Sono vessatorie tutte quelle previsioni che introducano nel mandato, in tema di storni provvigionali, delle “condizioni restitutorie” legate alla crescita aziendale e alla stabilità nel tempo degli affari conclusi
Martedi 13 Ottobre 2020 |
Una pronuncia di sicuro impatto quella emessa il 26.2.2020 dalla Sezione Lavoro della Corte di Cassazione, pubblicata in data 8.9.2020.
Il fatto: un agente di commercio, conclusa la sua collaborazione con una primaria azienda del settore telecomunicazioni per fatto a quest’ultima imputabile, si era rivolto al Tribunale di Roma per ottenere, inter alia, la declaratoria di nullità della clausola del mandato che prevedeva lo storno delle provvigioni nel caso in cui il cliente “attivato” non avesse raggiunto un determinato fatturato oppure avesse comunicato disdetta dal contratto entro i primi sei mesi.
Il Tribunale rigettava le domande dell’agente, che venivano poi accolte in sede di gravame, con sentenza che accertava l’illegittimità delle summenzionate clausole. La preponente, sostenendo che quelle previsioni contrattuali fossero legittime e frutto di libera accettazione tra le parti, adiva la Suprema Corte.
La Cassazione si schiera pienamente con la decisione del Giudice di seconde cure, così sottolineando in pochi e ed essenziali incisi:
(..) ai sensi dell’articolo 1748 del codice civile “L'agente è tenuto a restituire le provvigioni riscosse solo nella ipotesi e nella misura in cui sia certo che il contratto tra il terzo e il preponente non avrà esecuzione per cause non imputabili al preponente. È nullo ogni patto più sfavorevole all'agente”. E' evidente che nelle ipotesi contrattuali sopra riportate non si sia verificata alcuna mancata esecuzione del contratto, ma solo il mancato raggiungimento di taluni obiettivi di politica aziendale (..).
Del tutto coerente l’orientamento espresso con il dato letterale dell’articolo 1748 c.c., per cui sono da considerarsi vessatorie tutte quelle previsioni che introducano nel mandato, in tema di storni provvigionali, delle “condizioni restitutorie” legate alla crescita aziendale e alla stabilità nel tempo degli affari conclusi (o dei contratti), fattori del tutto estranei alla condotta e alla volontà dell’agente.

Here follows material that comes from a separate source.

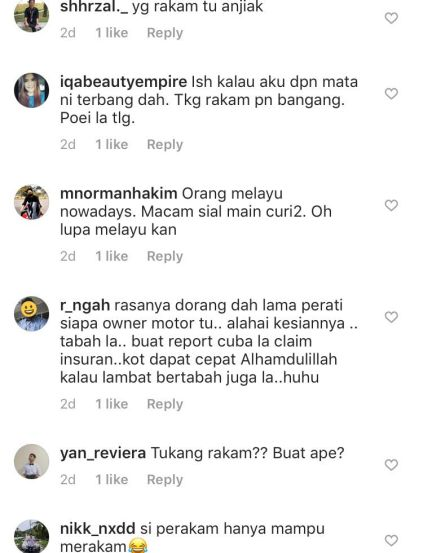This screenshot has height=553, width=423.
Task: Open iqabeautyempire's profile picture
Action: point(31,90)
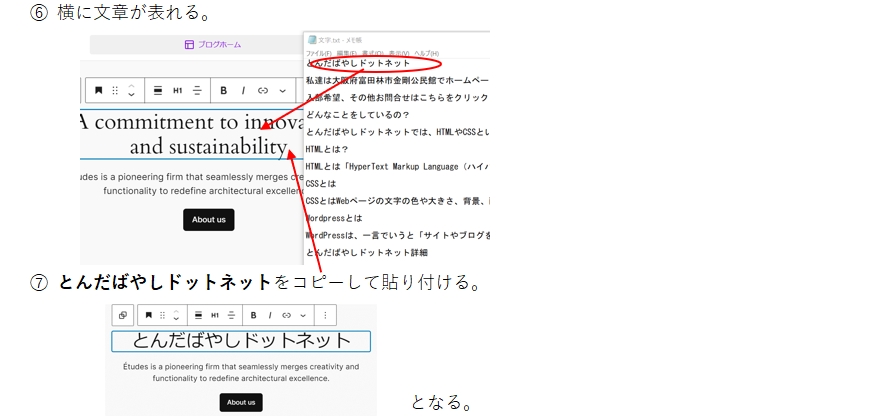
Task: Toggle Bold in toolbar above 'A commitment' heading
Action: [x=224, y=90]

E’ invero innegabile che il ricorso a tale tipologia di clausole sia largamente diffuso, soprattutto nei contratti formati da aziende di grandi dimensioni e struttura - non solamente nel settore delle telecomunicazioni – ed è dunque piuttosto vasta la platea di rapporti di agenzia a cui tale pronuncia sembra rivolgersi.